Work instruction:
Below is a block of records; return all of them exactly, but without the images.

Dataset entries:
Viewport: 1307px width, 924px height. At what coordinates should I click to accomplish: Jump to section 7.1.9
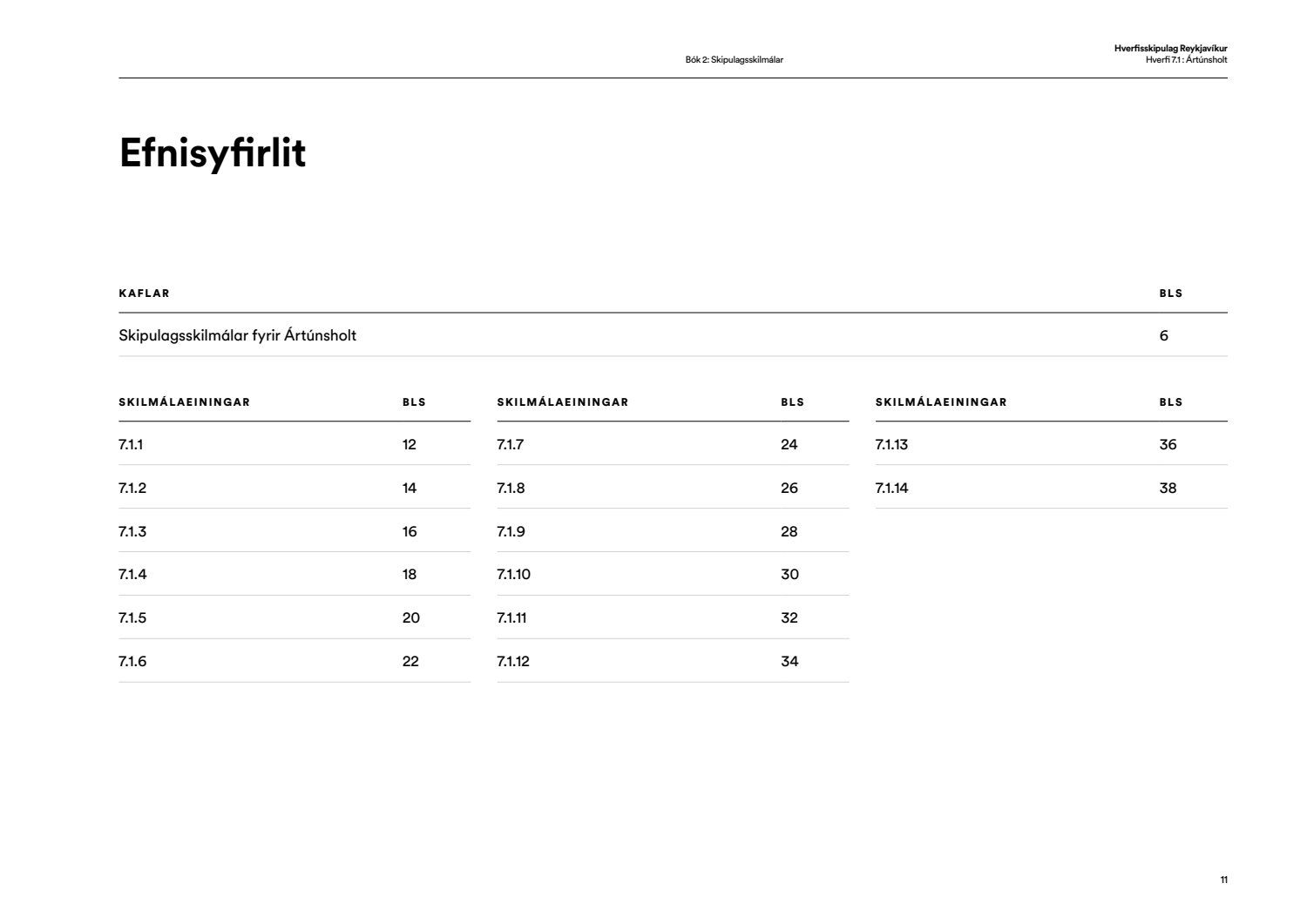pyautogui.click(x=511, y=531)
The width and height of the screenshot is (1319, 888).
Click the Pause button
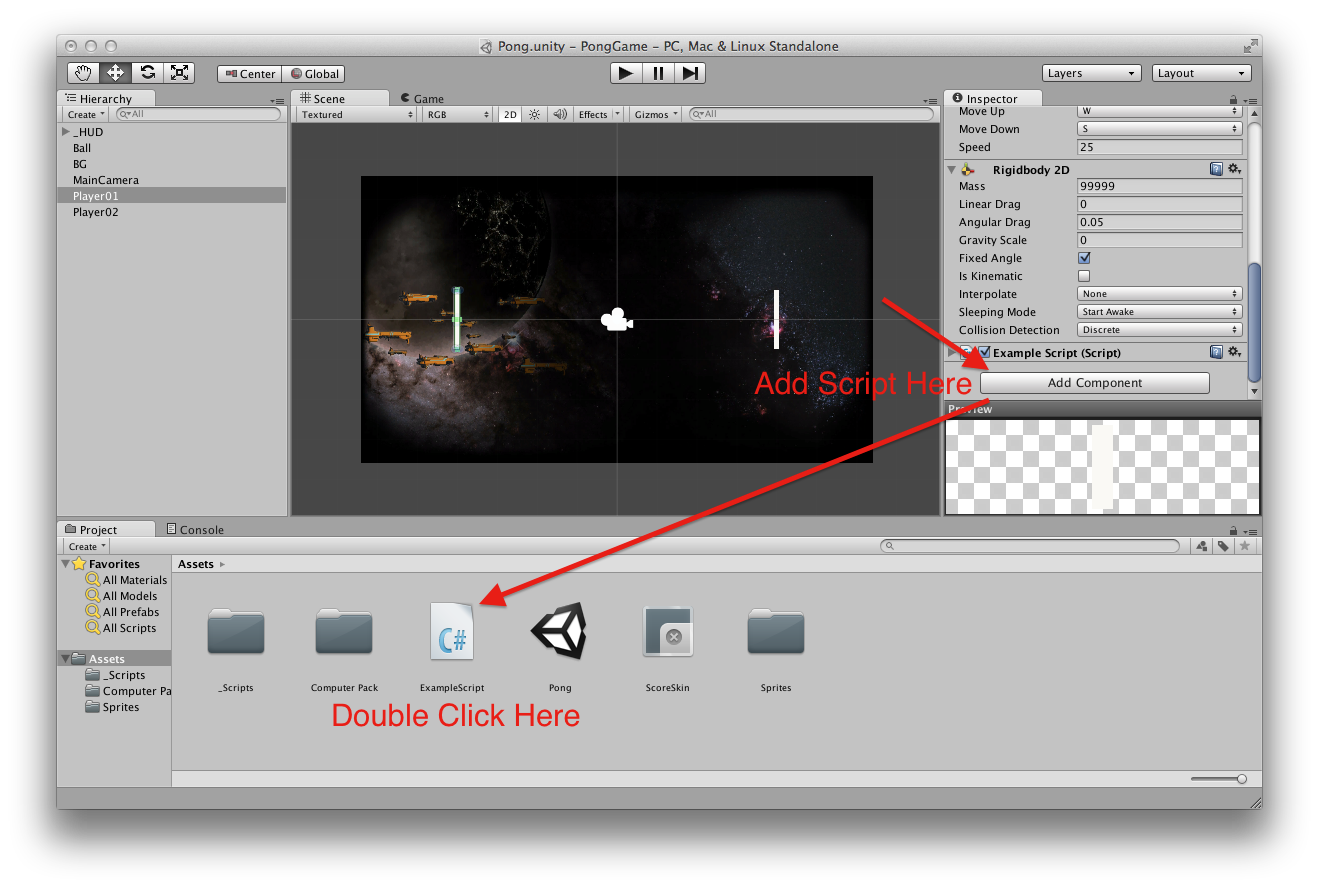point(658,73)
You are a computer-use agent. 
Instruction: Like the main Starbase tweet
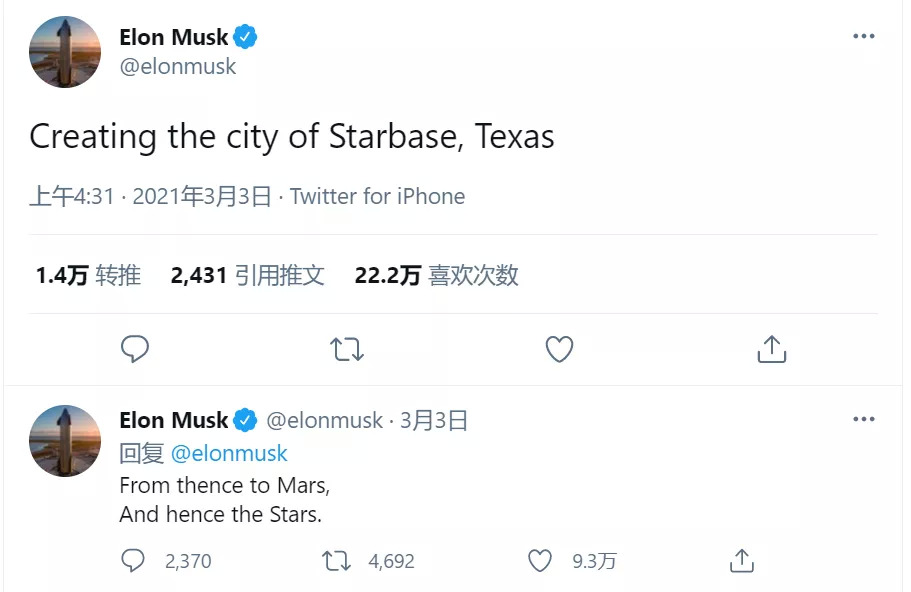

Output of the exercise:
Viewport: 1307px width, 924px height. At what coordinates should I click to accomplish: Jump to section 7.1.9
pyautogui.click(x=511, y=531)
The width and height of the screenshot is (1319, 888).
Click the Pause button
point(658,73)
You are a computer-use agent. 
Instruction: Like the main Starbase tweet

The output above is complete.